Investing Basics

Module 2

What is a portfolio?

Investment Companies

Investment companies are companies that are involved in the business of investing, on behalf of clients. An investment company invests the money that it receives from investors, on a collective basis (it invests all of the money it receives as one pot of money). Each investor receives a share in the profits or losses of the fund, in proportion to the amount of money that they invested. 


The performance of the investment company will be based on the performance of the investments it holds.  For example, if an investment company decided to invest their funds into 30 American stocks that grew by 10% in 6 months, then the value of the investment company would also have grown by around 10%. It won’t be exactly 10% though, as the fund will have expenses to pay (i.e. the salary of the manager, transaction fees).



There are two main types of investment companies. The first is called an open-ended investment company (also known as a mutual fund), while the second is called a closed-ended investment company (also known as a closed-ended fund).

Open-ended funds

An open-ended fund (also known as a mutual fund), such as a unit trust, is one where a company creates new shares when new investors subscribe, only to cancel them when the investor sells their stake in the fund.  

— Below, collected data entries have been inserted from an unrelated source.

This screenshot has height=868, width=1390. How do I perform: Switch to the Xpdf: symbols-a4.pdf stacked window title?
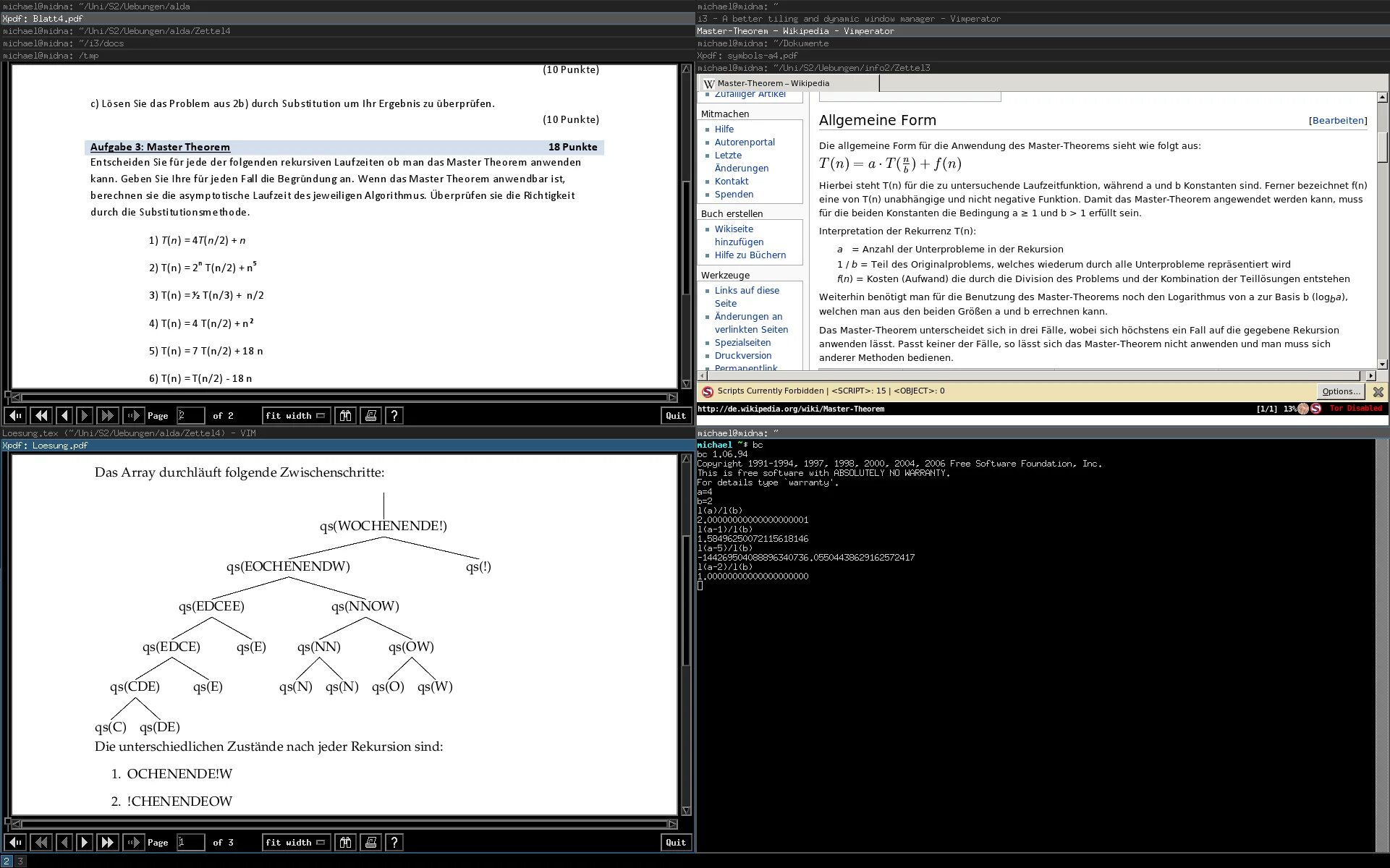pos(747,56)
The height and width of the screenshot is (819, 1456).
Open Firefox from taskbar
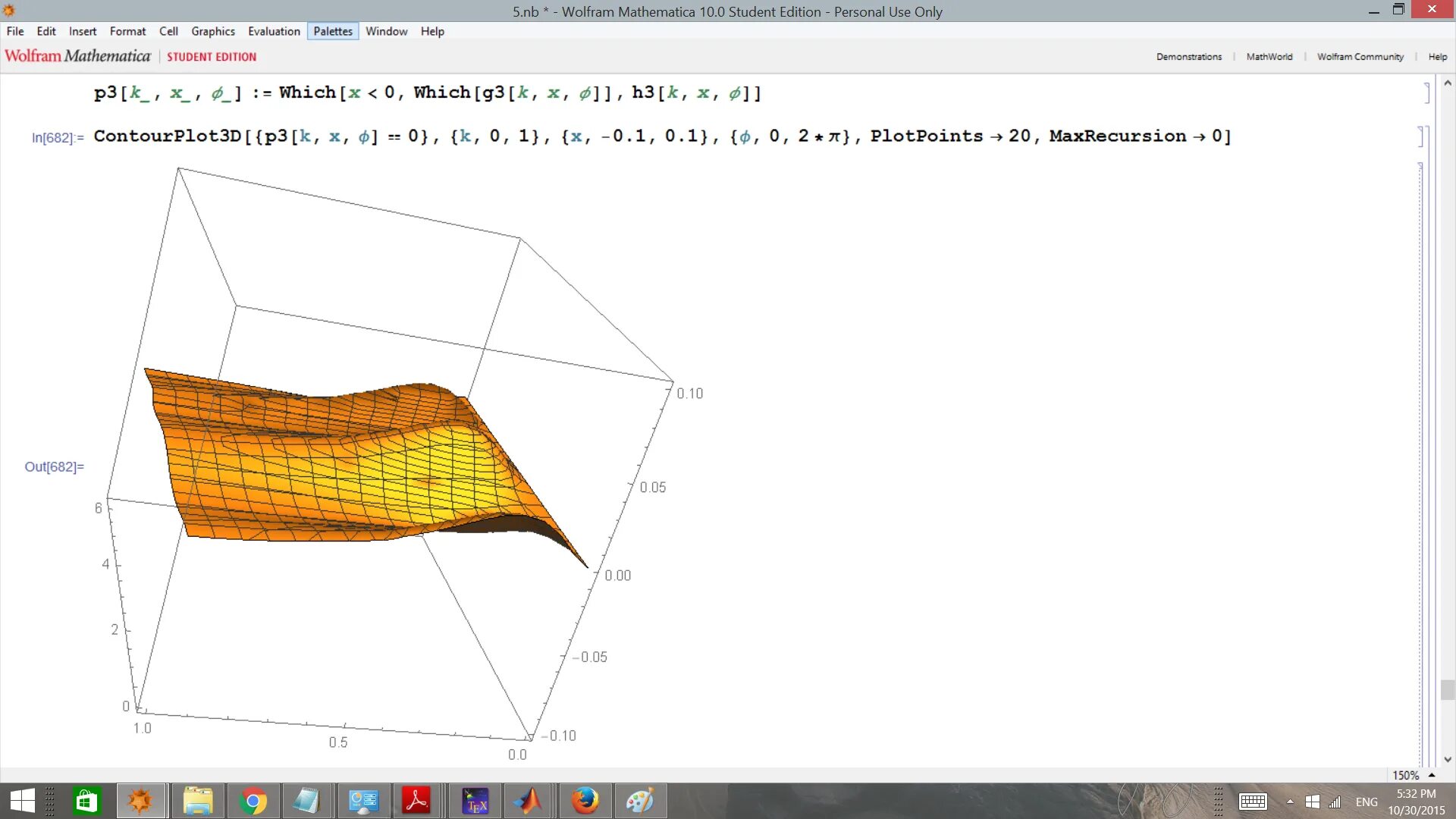(x=585, y=801)
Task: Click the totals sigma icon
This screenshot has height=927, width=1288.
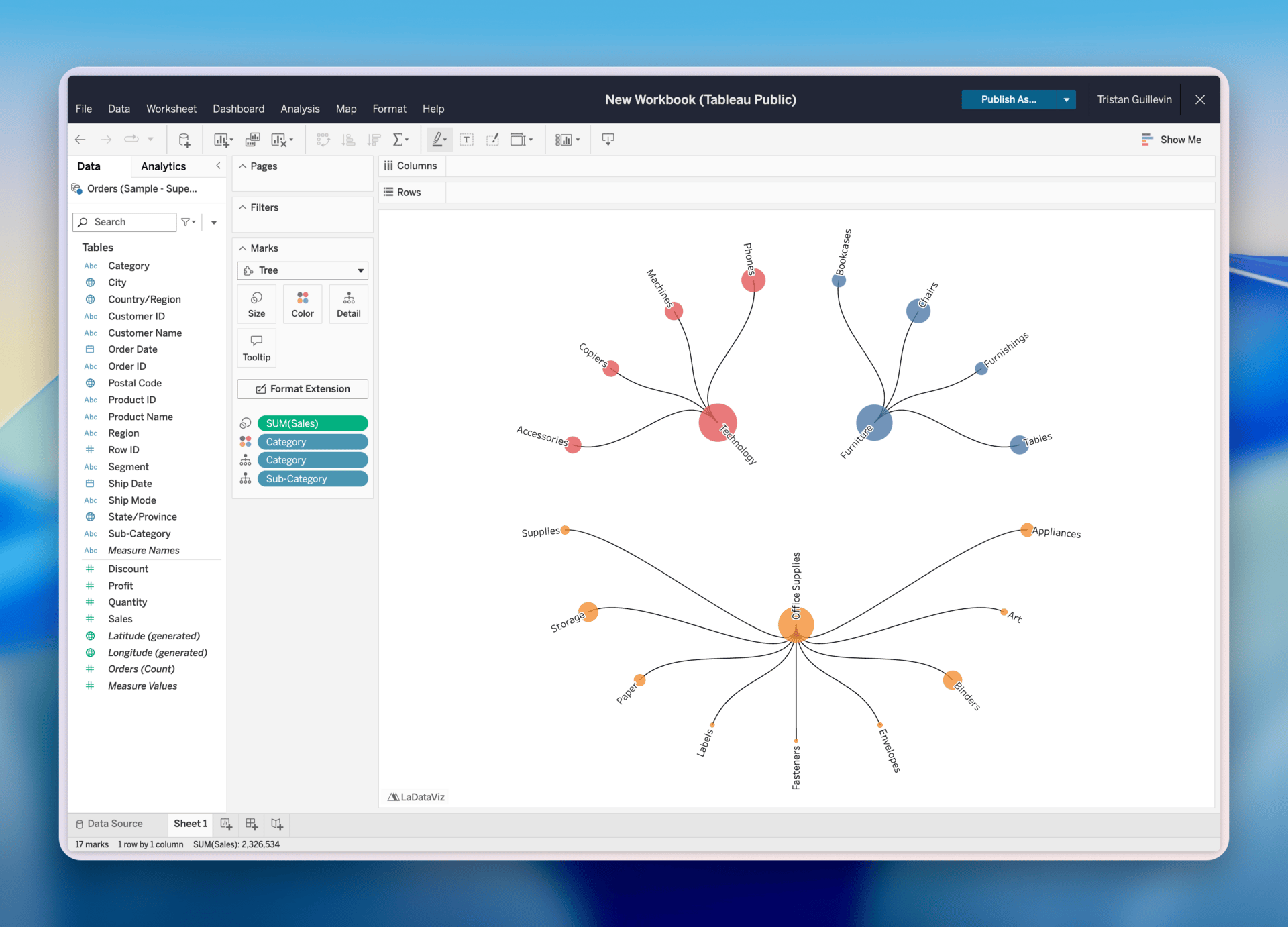Action: pos(398,140)
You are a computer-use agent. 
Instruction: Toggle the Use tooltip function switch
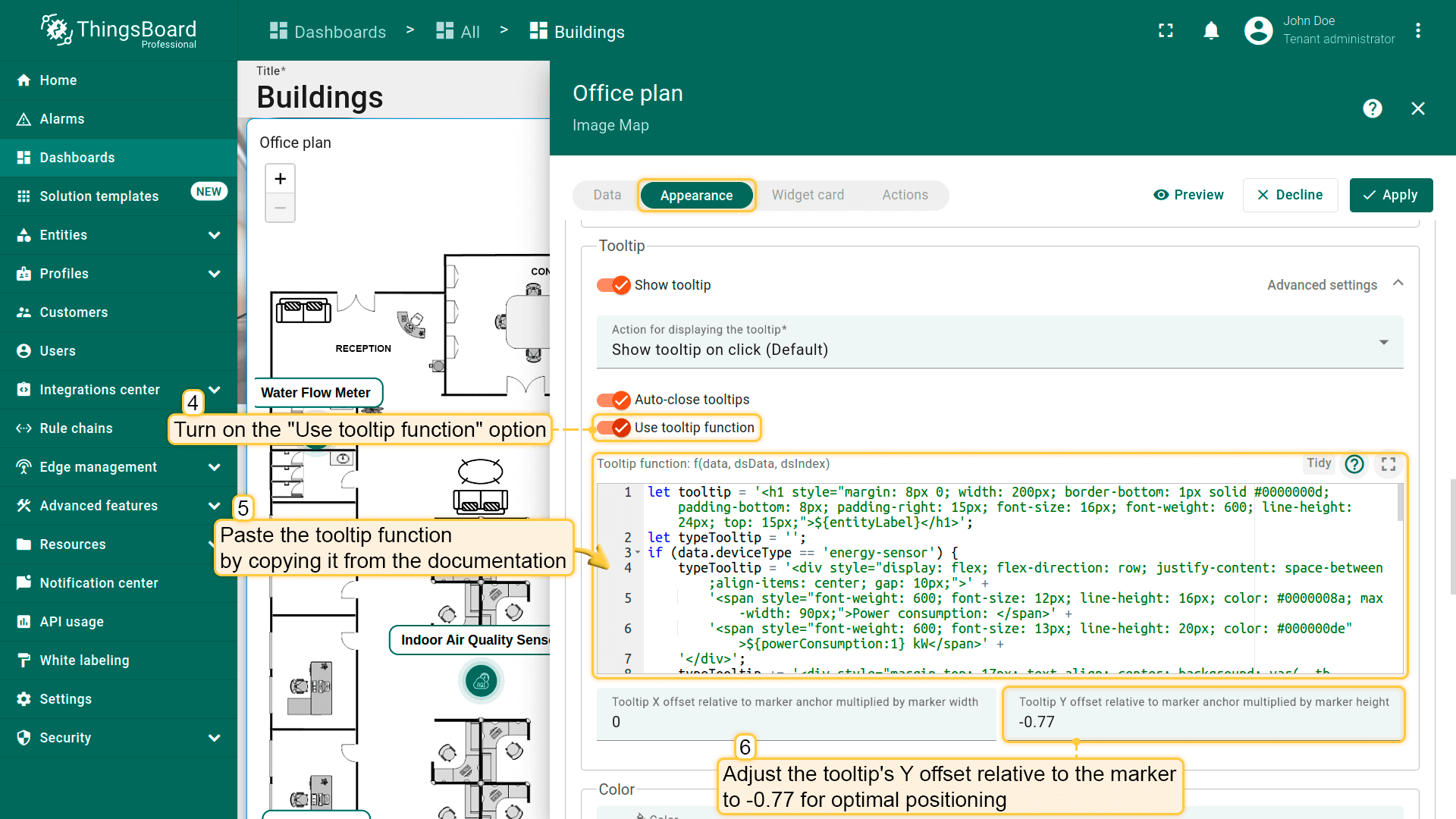tap(613, 428)
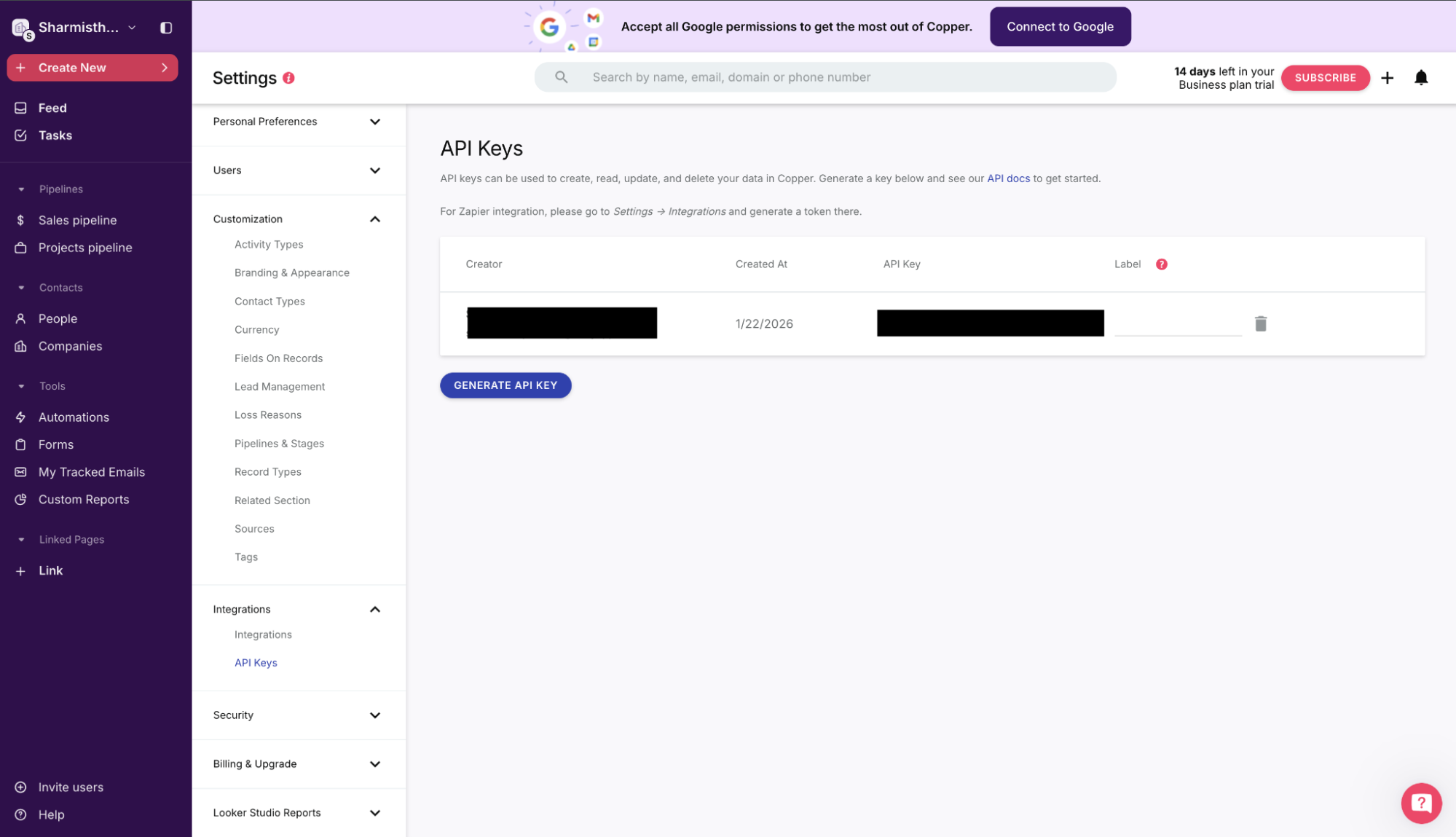This screenshot has height=837, width=1456.
Task: Collapse the Pipelines sidebar group
Action: [x=21, y=189]
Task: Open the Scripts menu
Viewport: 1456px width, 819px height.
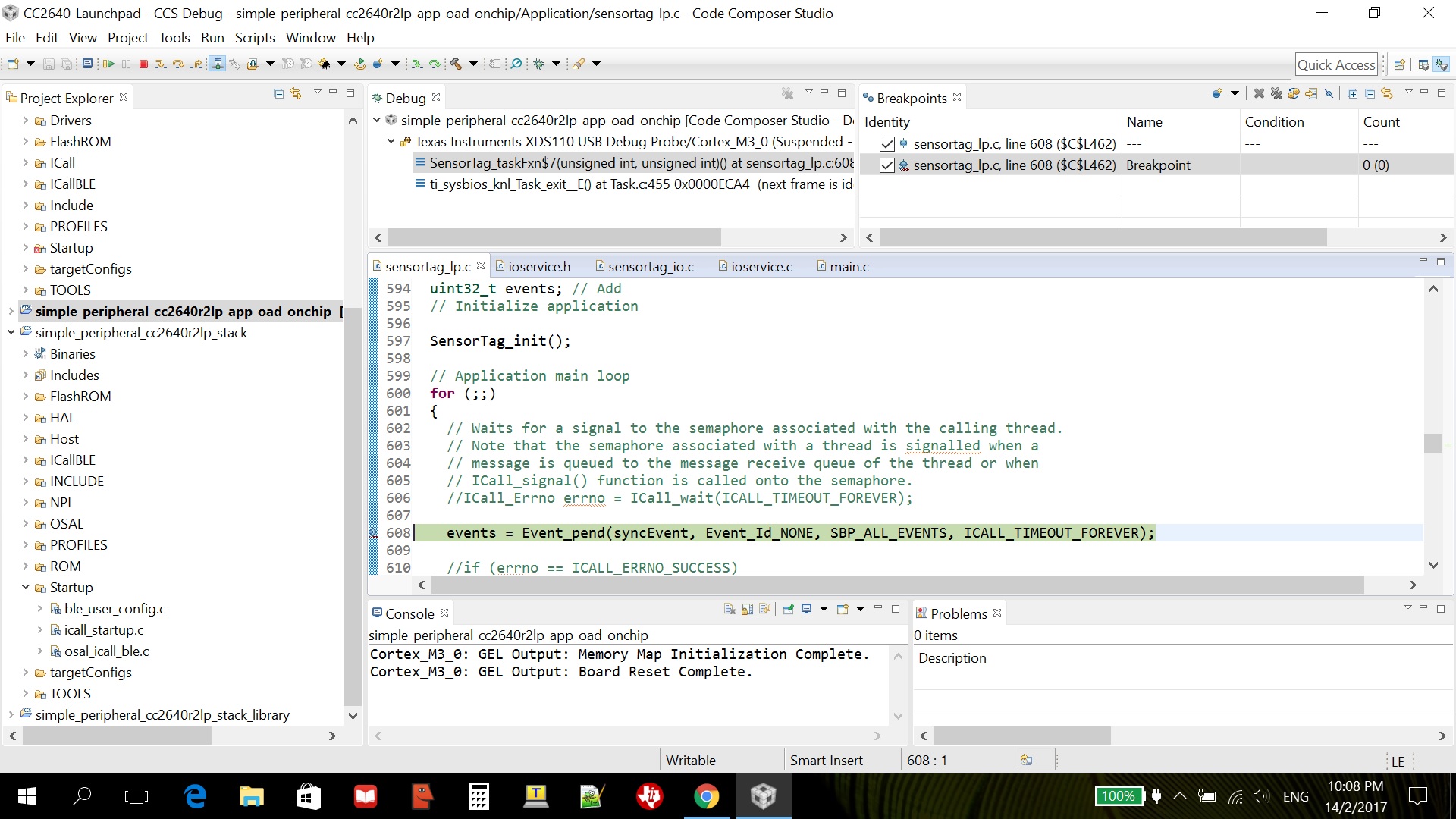Action: tap(254, 38)
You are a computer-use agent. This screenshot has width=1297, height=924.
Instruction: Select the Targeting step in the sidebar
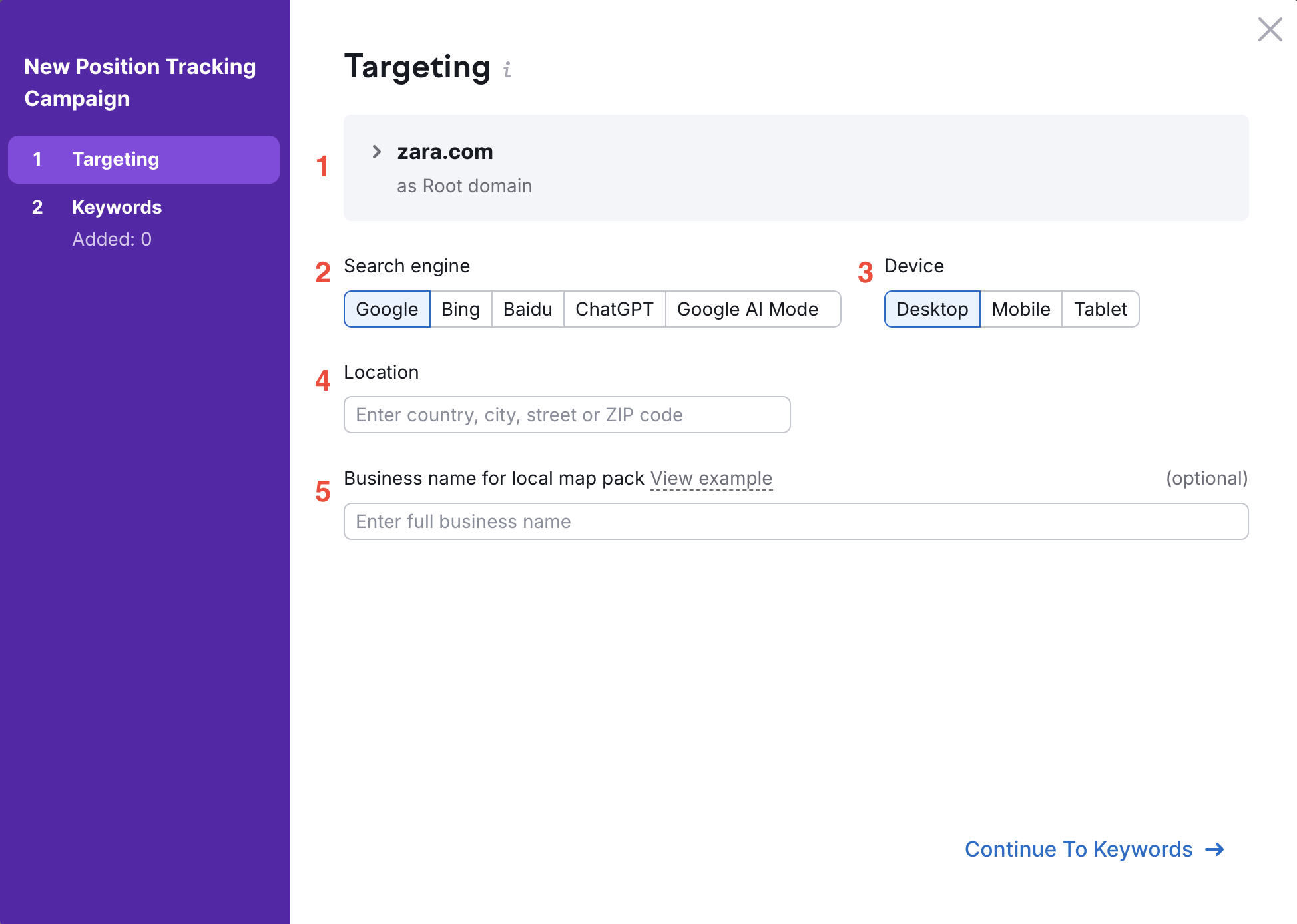[115, 159]
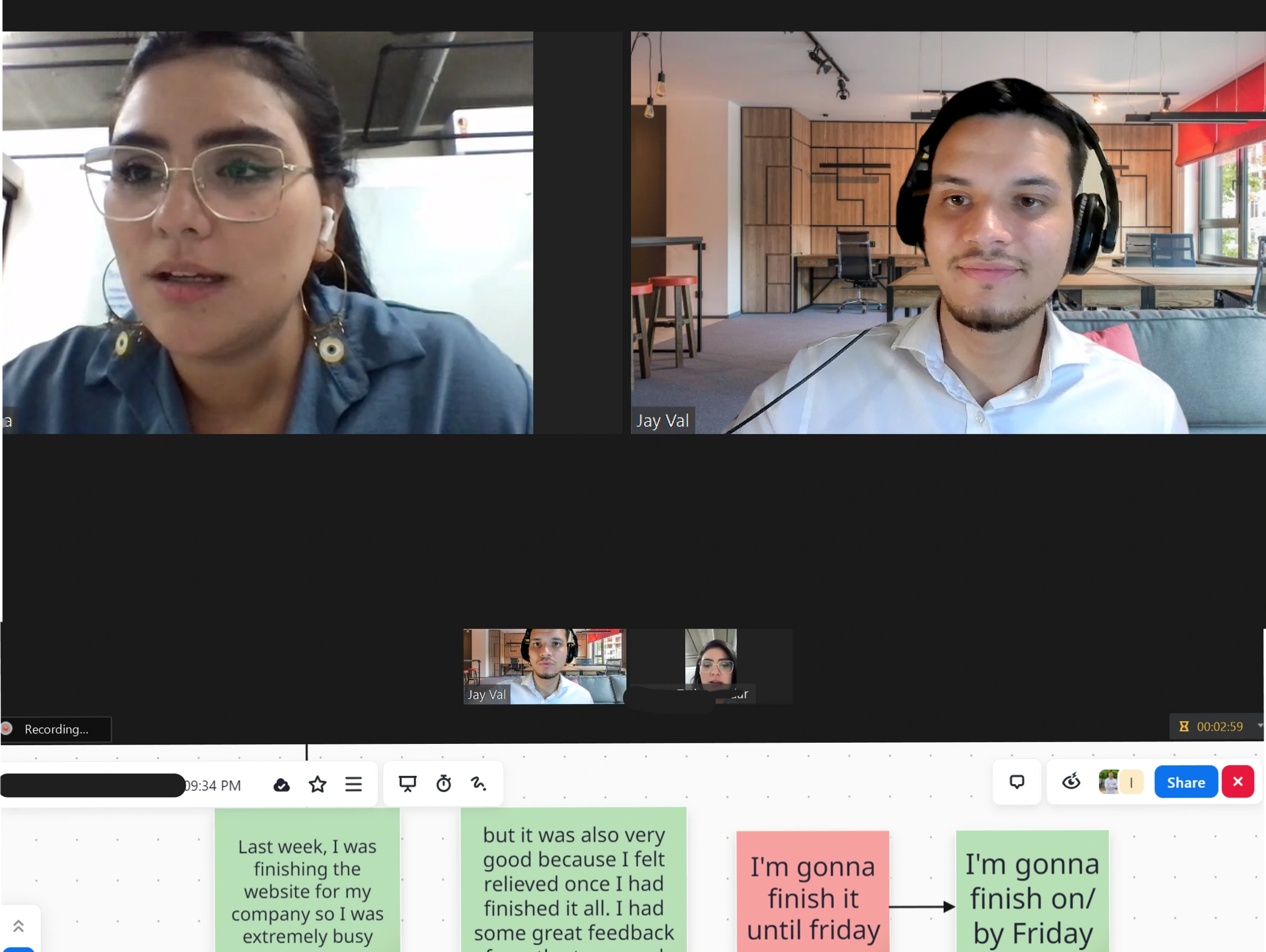Open the timer tool

coord(443,784)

Open-ended funds are much more common than closed-ended funds. Some mutual funds, hedge funds and exchange-traded funds are examples of open-ended funds. Open-ended funds are not traded on a stock market, instead, the value of the fund is based on the net asset value of the fund (it basically means the assets held by the fund, i.e. value of investments, minus the liabilities, i.e. expenses).


The objectives of the fund can vary a lot. Some open-ended funds will invest in very risky investments, while other open-ended funds may take a more conservative approach. Investing in an open-ended fund is usually very affordable, with transaction fees usually standing at around $2 per investment. Investors pay an on-going fee to the fund, which also varies depending on the provider. With that said, it usually ranges between 0.06% and 1% per year.

Closed-ended funds

In contrast to an open-ended fund, a closed-ended fund, such as an investment trust, is one where there is a fixed number of shares that investors buy and sell to one another. Closed-ended funds follow the same structure as a public company and are usually listed on a stock market.


Instead of being valued based on the value of the investments that it holds, closed-ended funds are valued based on their stock price. So, if a closed-ended fund is very popular, then the value of the fund will increase based on that demand.


A disadvantage of a closed-ended fund is that the value of the fund is based on its value on the stock market. Therefore, the price of the fund may experience huge swings that are irrelevant to the value of the investments that it holds. At the same time, this is also an advantage as closed-ended funds may become very popular, resulting in larger gains for investors.


Like open-ended funds, closed-ended funds can have a variety of different objectives. Some may invest in stable companies, while others may be willing to take huge risks. If you are interested in investing in a closed-ended fund, they are available through a stockbroker. Open-ended funds can either be invested into via a stockbroker or invested into directly.